L’État est d’ailleurs régulièrement pointé du doigt pour son inaction face aux violentes faites aux femmes. Vendredi 10 mars, l’avocat des parents de Chahinez Daoud, assassinée par son mari à Mérignac en 2021, a annoncé qu’il allait lancer une procédure pour faute lourde contre l’État. Auprès de France Bleu Gironde, l’avocat a dénoncé une série de « dysfonctionnements du service public de la justice » entre la condamnation du suspect pour violences conjugales le 25 juin 2020 et l’assassinat de Chahinez Daoud dix mois plus tard. Le 4 mai 2021, la jeune femme de 31 ans a été brûlée vive en pleine rue par son mari alors qu’elle avait déposé plainte pour des violences un mois et demi plus tôt.
Circonstance aggravante
Quelques jours avant l’annonce de l’avocat, lundi 6 mars, la Première ministre Élisabeth Borne avait annoncé la mise en place de « pôles spécialisés » dans les violences conjugales au sein des tribunaux afin de répondre aux problématiques vécues par les femmes victimes. Il ne s’agira pas de juridictions spécialisées, a précisé la Première ministre, qui a indiqué avoir reçu les premières conclusions d’une mission parlementaire, laquelle doit rendre ses travaux définitifs fin mars.

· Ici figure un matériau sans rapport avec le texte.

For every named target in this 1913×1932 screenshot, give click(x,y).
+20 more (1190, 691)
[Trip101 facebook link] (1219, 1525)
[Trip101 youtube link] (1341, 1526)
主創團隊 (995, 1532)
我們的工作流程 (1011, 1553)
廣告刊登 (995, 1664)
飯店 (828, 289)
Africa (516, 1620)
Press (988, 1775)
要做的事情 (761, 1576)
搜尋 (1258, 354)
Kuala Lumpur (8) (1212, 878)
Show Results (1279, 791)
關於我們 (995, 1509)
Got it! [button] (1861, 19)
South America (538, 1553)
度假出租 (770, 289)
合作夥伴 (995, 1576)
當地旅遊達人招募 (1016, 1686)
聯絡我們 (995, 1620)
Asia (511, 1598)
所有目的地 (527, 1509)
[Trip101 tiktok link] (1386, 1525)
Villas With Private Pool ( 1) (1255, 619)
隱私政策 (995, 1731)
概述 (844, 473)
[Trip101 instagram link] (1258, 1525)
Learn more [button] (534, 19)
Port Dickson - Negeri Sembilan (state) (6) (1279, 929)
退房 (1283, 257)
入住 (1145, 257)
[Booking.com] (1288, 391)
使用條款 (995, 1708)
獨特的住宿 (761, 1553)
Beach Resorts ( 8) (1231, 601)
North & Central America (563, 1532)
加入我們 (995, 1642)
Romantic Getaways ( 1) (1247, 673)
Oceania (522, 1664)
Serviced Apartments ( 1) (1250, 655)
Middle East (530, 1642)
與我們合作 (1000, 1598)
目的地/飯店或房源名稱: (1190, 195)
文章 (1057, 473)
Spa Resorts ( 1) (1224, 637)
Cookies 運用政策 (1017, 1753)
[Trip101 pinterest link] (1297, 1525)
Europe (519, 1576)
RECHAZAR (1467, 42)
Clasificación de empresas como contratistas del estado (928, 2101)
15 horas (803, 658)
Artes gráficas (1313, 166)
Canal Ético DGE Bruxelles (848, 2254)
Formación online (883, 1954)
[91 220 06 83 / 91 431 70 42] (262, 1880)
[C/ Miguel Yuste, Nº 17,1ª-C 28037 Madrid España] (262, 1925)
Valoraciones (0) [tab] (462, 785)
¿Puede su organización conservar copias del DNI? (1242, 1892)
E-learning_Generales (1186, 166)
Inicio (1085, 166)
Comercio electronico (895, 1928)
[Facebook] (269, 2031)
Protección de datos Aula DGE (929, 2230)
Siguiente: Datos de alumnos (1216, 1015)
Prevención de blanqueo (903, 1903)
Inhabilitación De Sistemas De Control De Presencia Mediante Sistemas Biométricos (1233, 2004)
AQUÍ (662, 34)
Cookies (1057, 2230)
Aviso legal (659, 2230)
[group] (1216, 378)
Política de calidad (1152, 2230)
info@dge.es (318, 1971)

Quelque 200 pôles doivent être créés au total au sein des 164 tribunaux judiciaires et 36 cours d’appel, a également indiqué Matignon. Ils traiteront les dossiers de violences intrafamiliales tant sur le plan civil que sur le plan pénal, avec un dossier unique et des audiences dédiées. « L’objectif, c’est d’avoir une réponse complète pour les femmes victimes de violences », a ajouté Élisabeth Borne. La Première ministre a aussi évoqué l’idée que des magistrats puissent être recrutés et des moyens supplémentaires consacrés à ces pôles, sans toutefois préciser le montant dédié à cette mesure.
Si le terme féminicide est entré dans le Larousse en 2021 et désigne le « meurtre d’une femme ou d’une jeune fille en raison de son appartenance au sexe féminin », il n’est cependant pas reconnu en tant que tel dans le Code pénal français. Néanmoins, le meurtre sur conjoint, concubin ou partenaire lié à la victime par un pacte civil de solidarité est une circonstance aggravante de l’homicide, aux termes de l’article 221-4 9 du Code pénal, faisant alors encourir la réclusion criminelle à perpétuité à son auteur.